__Passage shown__
Summarize the rationale of filesystem access rights according to the
file type.

Update the document date.

Reviewed-by: Paul Moore <paul@paul-moore.com>
Signed-off-by: Mickaël Salaün <mic@digikod.net>
Link: https://lore.kernel.org/r/20220506161102.525323-13-mic@digikod.net (local)
---

Changes since v2:
* Add more explanation in the commit message.
* Update date.

Changes since v1:
* Add Reviewed-by: Paul Moore.
* Update date.
---
 Documentation/security/landlock.rst | 17 ++++++++++++++++-
 1 file changed, 16 insertions(+), 1 deletion(-)

__Supplied entries__
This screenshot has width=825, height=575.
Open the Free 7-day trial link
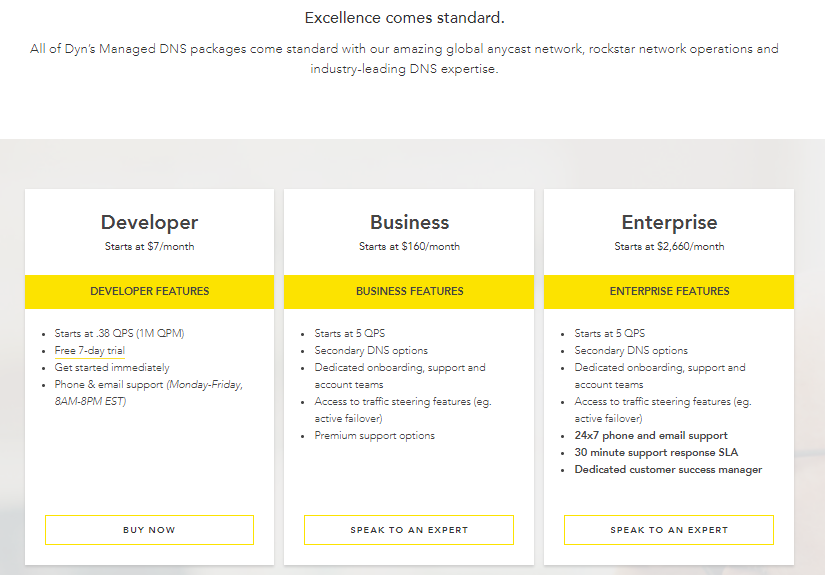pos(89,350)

--

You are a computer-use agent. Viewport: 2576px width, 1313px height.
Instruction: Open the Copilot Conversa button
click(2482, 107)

---

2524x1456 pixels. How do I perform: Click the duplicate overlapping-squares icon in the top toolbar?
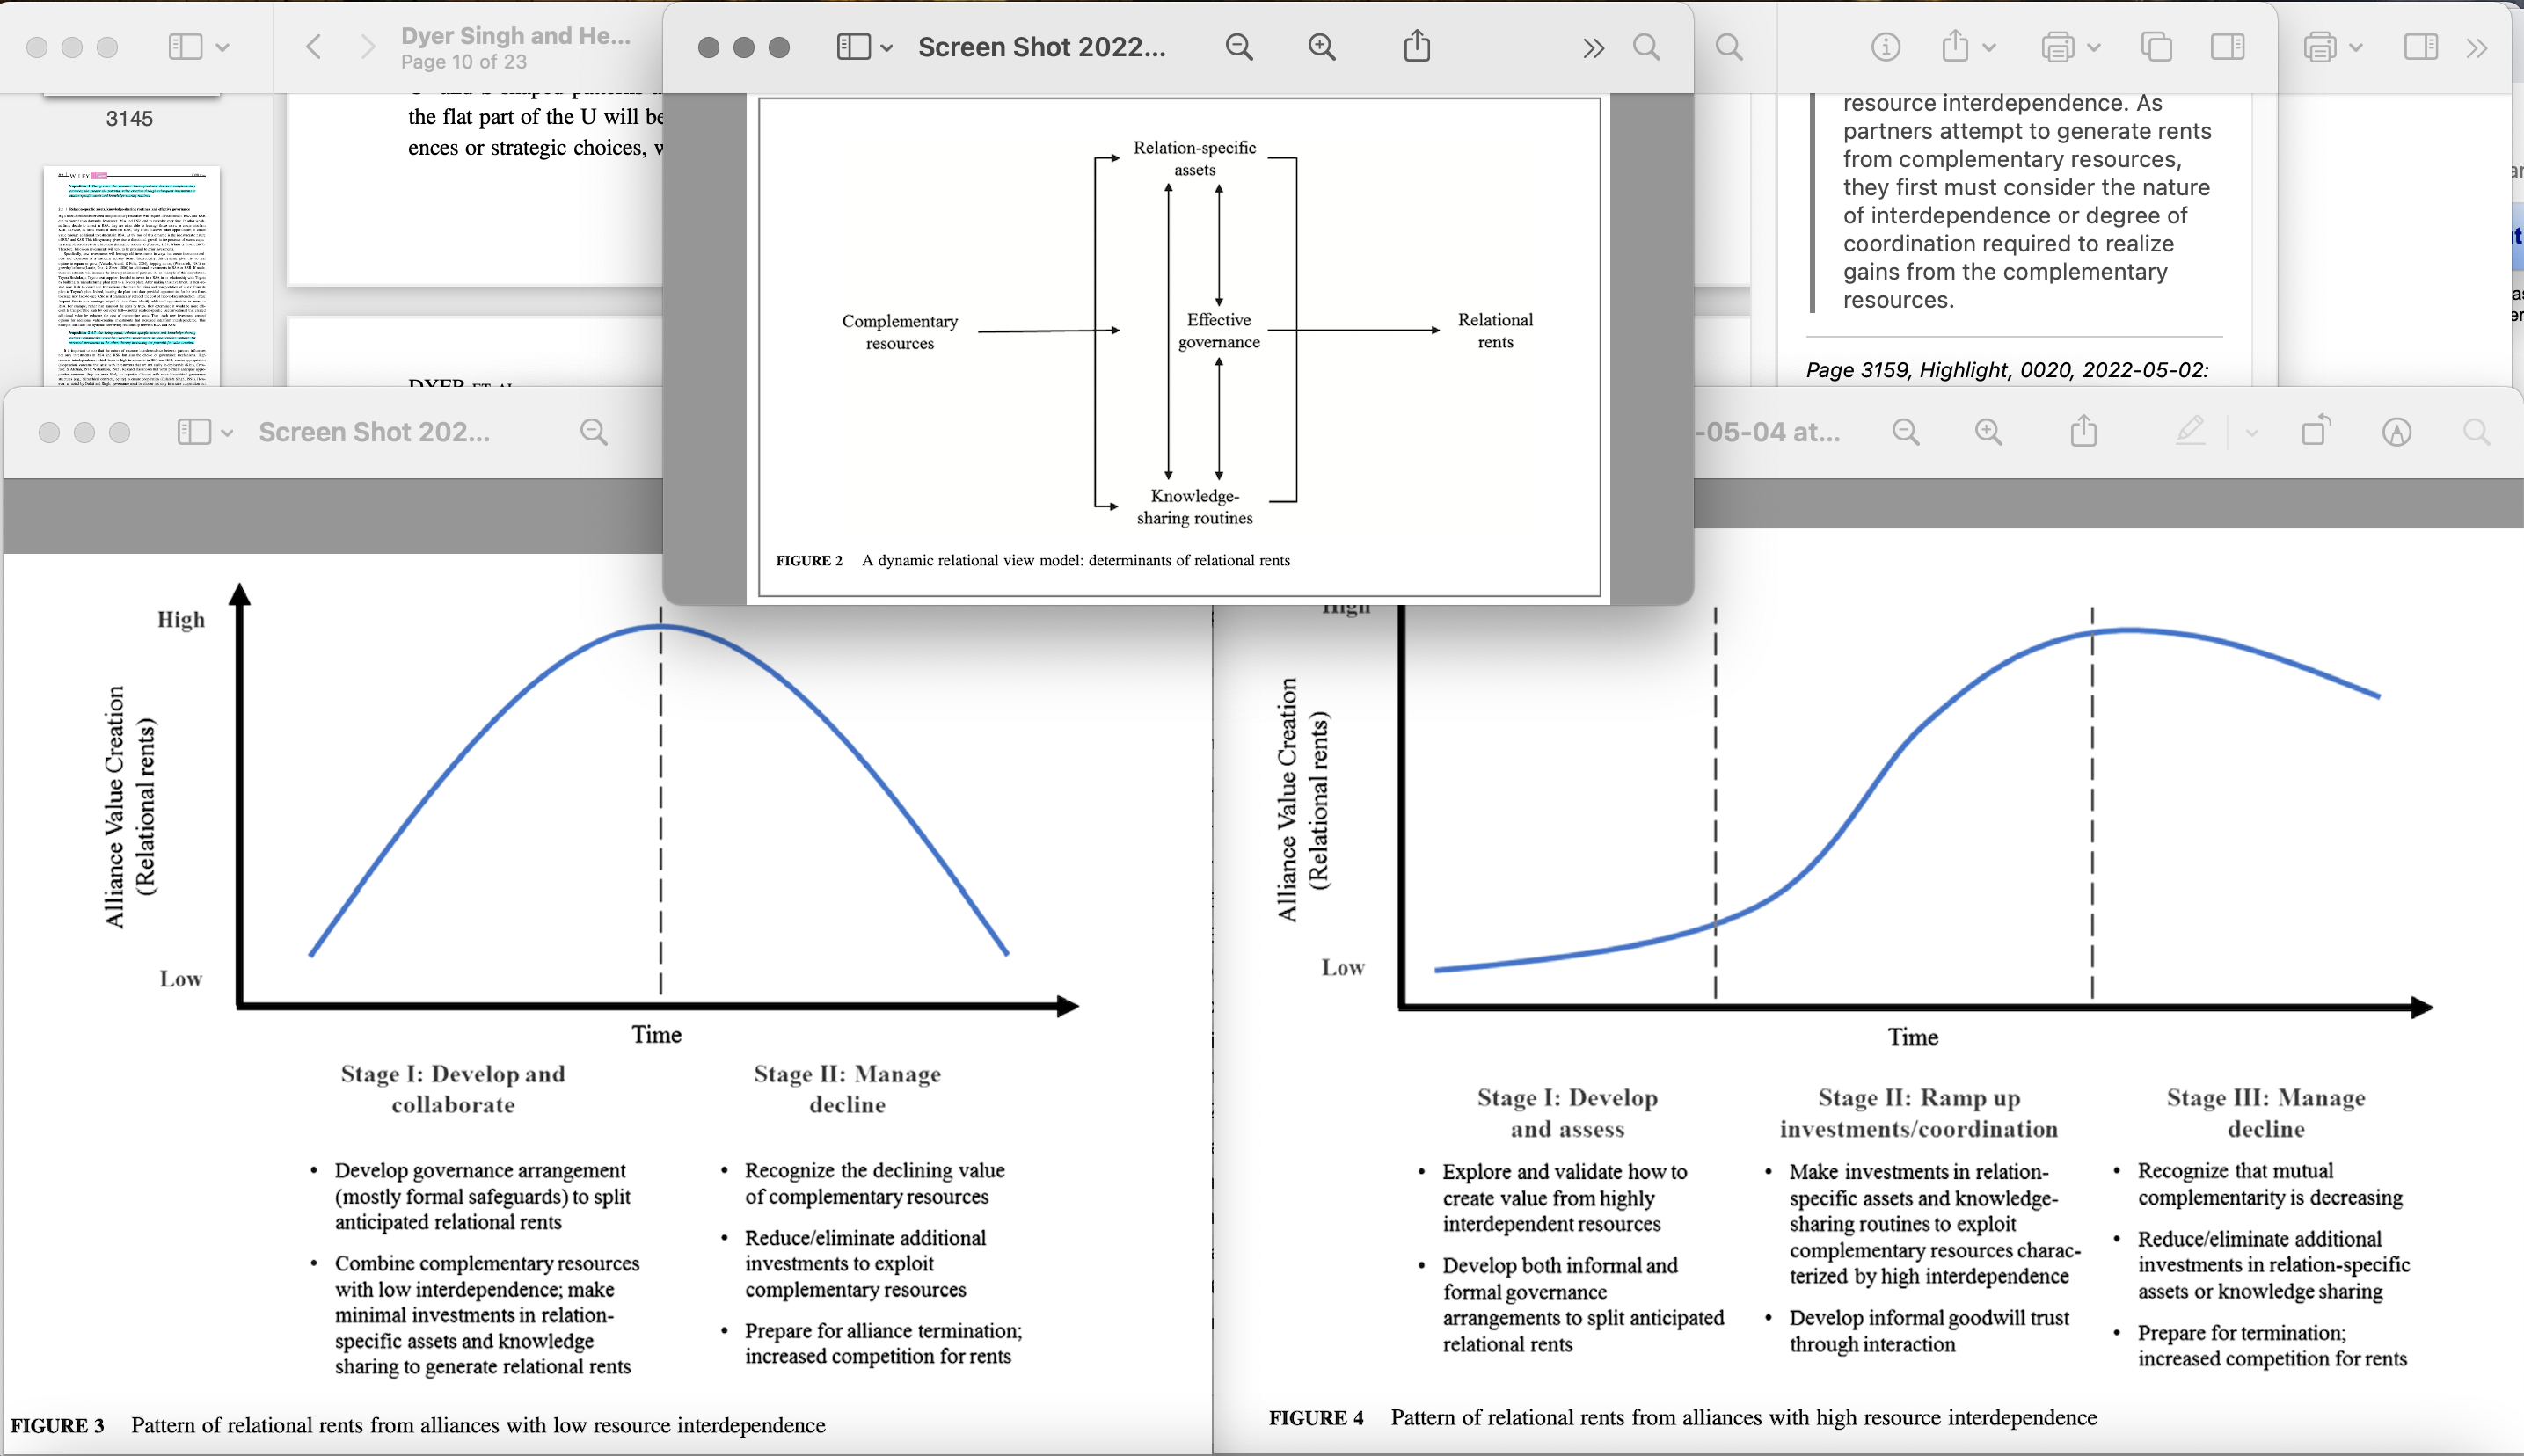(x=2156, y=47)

__Exercise instructions__
1. In the patch description, which documentation file does the change modify?
2. Write the next part of the patch description, starting after its final line.
The records were drawn from a separate source, unrelated to the patch description.

__Per-task outputs__
1. Documentation/security/landlock.rst

2.
diff --git a/Documentation/security/landlock.rst b/Documentation/security/landlock.rst
index 3df68cb1d10f..5c77730b4479 100644
--- a/Documentation/security/landlock.rst
+++ b/Documentation/security/landlock.rst
@@ -7,7 +7,7 @@ Landlock LSM: kernel documentation
 ==================================
 
 :Author: Mickaël Salaün
-:Date: March 2021
+:Date: May 2022
 
 Landlock's goal is to create scoped access-control (i.e. sandboxing).  To
 harden a whole system, this feature should be available to any process,
@@ -42,6 +42,21 @@ Guiding principles for safe access controls
 * Computation related to Landlock operations (e.g. enforcing a ruleset) shall
   only impact the processes requesting them.
 
+Design choices
+==============
+
+Filesystem access rights
+------------------------
+
+All access rights are tied to an inode and what can be accessed through it.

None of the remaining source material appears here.